Well, I thought one of the goals of teaching was to bring the ability of students up to the point where they are able to deal with the challenge of advanced ideas. But do feel free to hand out notes on Gödel’s incompleteness theorems, Einstein’s general relativity, et al to first-graders at their first day of school - it should definitely make an impression on their parents!

Therefore in the finite time we do have, some will be invariably be more skilled than others

Bell curves work for quantitative things. Haskell skill is in no way quantitative. So I don’t really subscribe to this world view about skill and the like. And it is a world view - not fact, not science.

In fact, one thing that annoys me about a lot of the discourse about Haskell in industry is how pseudo-scientific it is. “Novelty budget” and other things that use made-up math to “prove” engineering management principles all fall under this umbrella.

I think my comment already pretty clear addresses this. I don’t think shielding new professional Haskellers from advanced ideas is necessarily the best or only way for them to learn. My anecdote was all about that.

What do you consider scientific and proven about Haskell in industry and about engineering management?
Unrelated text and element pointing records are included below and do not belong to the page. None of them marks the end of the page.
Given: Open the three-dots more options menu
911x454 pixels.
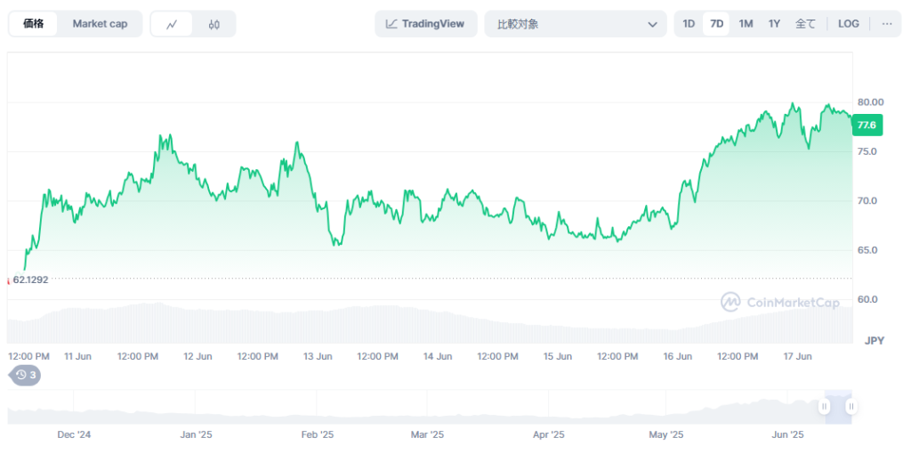Looking at the screenshot, I should [886, 24].
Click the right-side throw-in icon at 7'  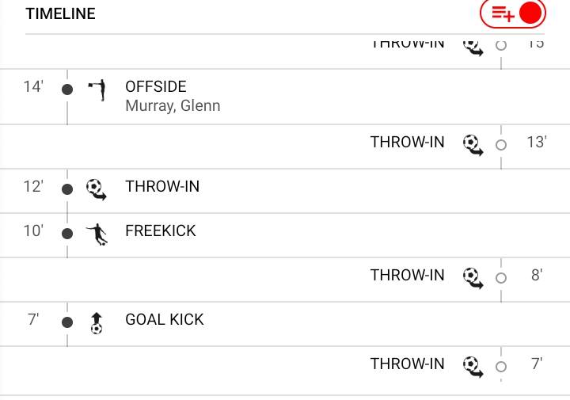473,366
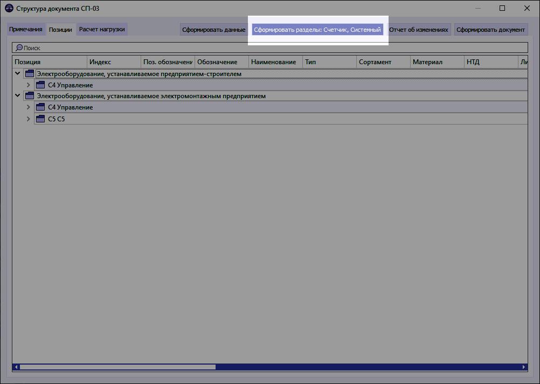Image resolution: width=540 pixels, height=384 pixels.
Task: Click the folder icon next to 'С4 Управление'
Action: click(40, 85)
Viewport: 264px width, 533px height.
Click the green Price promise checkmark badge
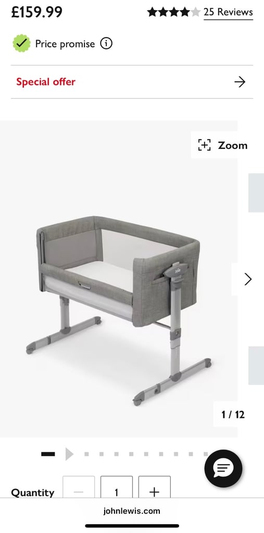pyautogui.click(x=21, y=44)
Very little? It’s a humanity not a science.

It’s about different business use cases.

Some firms want to attract highly-skilled Haskellers, for which the opportunity to work on cutting-edge, experimental, Haskell is a plus. They are willing to put up with higher on-boarding times or difficulty hiring, for the advantage of getting very skilled or very smart people together in one shop.

For other firms, the greater on-boarding times and difficulty hiring is not worth it, and they want a simple, trainable dialect that delivers software that is written quickly and just works.
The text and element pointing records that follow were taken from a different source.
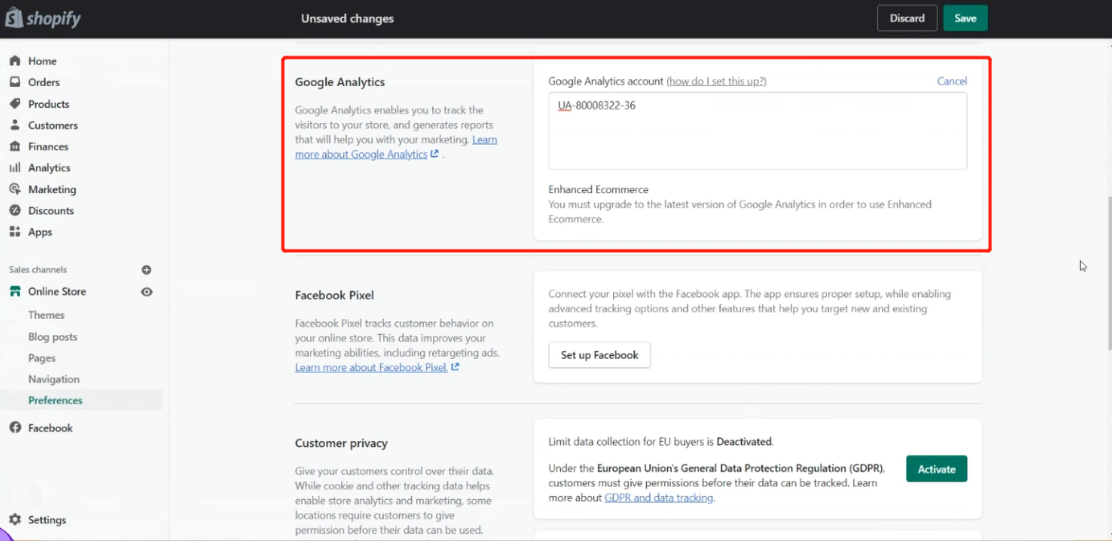Activate EU data collection limit
Viewport: 1112px width, 541px height.
pyautogui.click(x=936, y=469)

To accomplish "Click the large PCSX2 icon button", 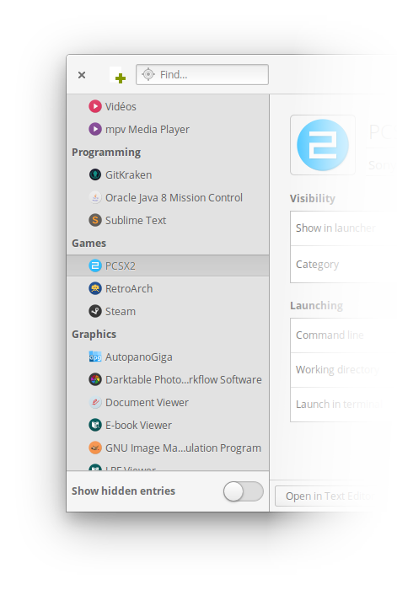I will click(x=323, y=145).
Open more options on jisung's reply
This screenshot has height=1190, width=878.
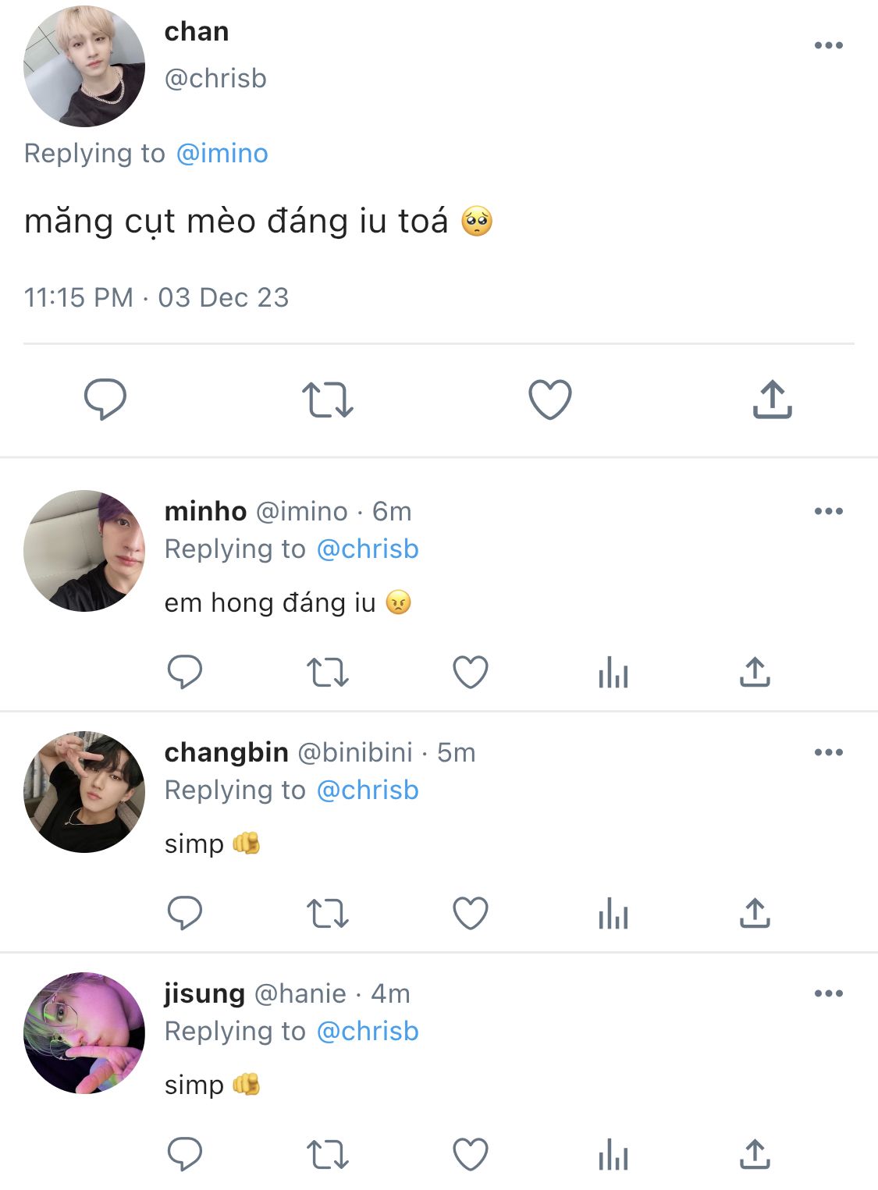[828, 993]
The vast majority of firms and projects are better off with a dialect of Simple Haskell because of the business ergonomics; they want to be able to hire some random competent programmer off the street and get them to replace you in short order. From the classic management guru Peter Drucker, it’s a very bad thing for the firm (although not the worker) when you have a worker, manager, or executive that is hard to replace.
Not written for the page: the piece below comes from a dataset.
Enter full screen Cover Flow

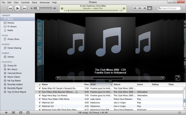pos(178,78)
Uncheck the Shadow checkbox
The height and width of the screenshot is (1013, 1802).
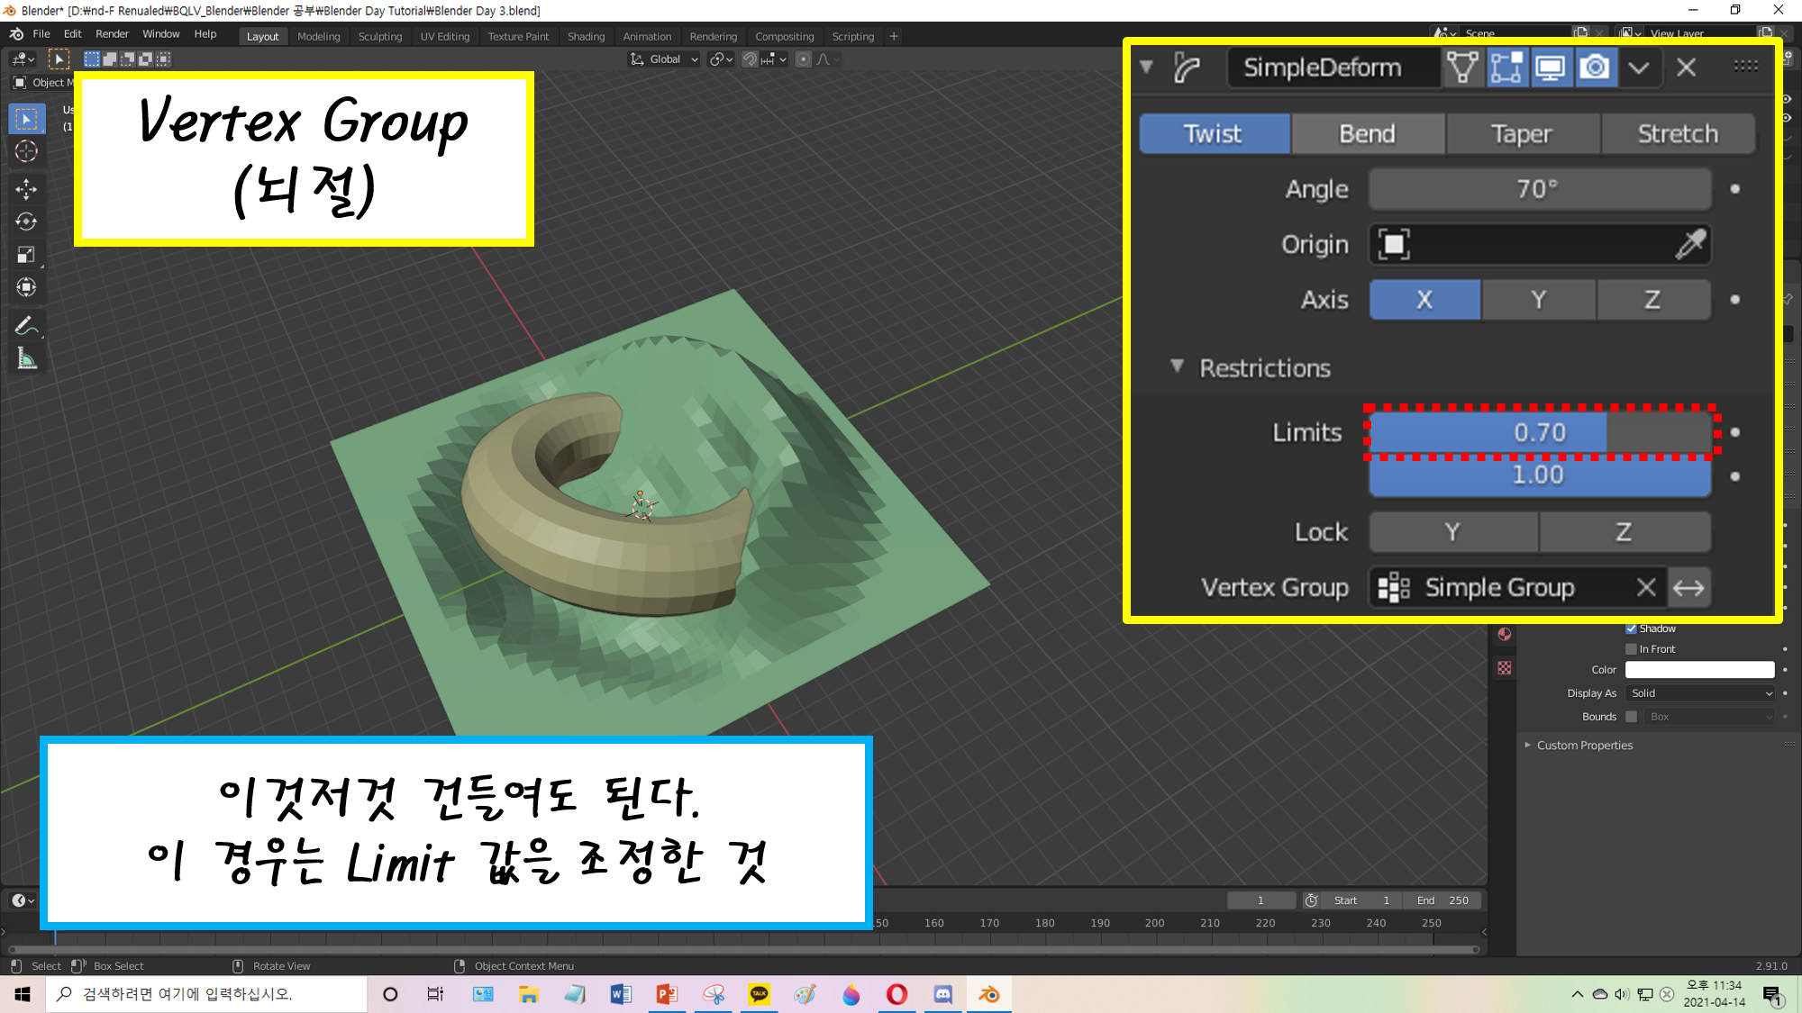pos(1631,629)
Moreover, the extremely deep skill tree of Haskell scares middle managers; i.e, it is always a challenge to manage people who are more competent or skilled than you are, not least because of how it affects the social dynamics.

If you are selling Haskell, the vast majority of the time, the firm explicitly or implicitly wants something that more approximates Python or Go than ultra-correctness / high-performance senior Haskell.

If you give them what they want, they are more likely to trial Haskell and keep it because it actually matches their requirements.

Where you go from there is up to you and them; they will likely always want a part of their Haskell codebase in a Simple Haskell dialect for the onboarding advantages. But can you get away with hiding fancy-typed Haskell in a library somewhere? If you can, is it good for the firm or is it a form of industrial sabotage? If it is good for the firm, what kind of contingency plans are there should you get hit by a truck or otherwise become unavailable?

People always talk about “advanced Haskell” as something with 10 GHC extensions enabled and type families and GADTs all over the place.

If you want to see advanced Haskell, I suggest to look at libraries that provide excellent primitives, like bytestring, text or containers. Some of those parts are quite advanced.

In the end, there are many parts of advanced Haskell. Shoving your entire program into the type system is really just one of them. And I’m not sure it’s the most interesting or useful.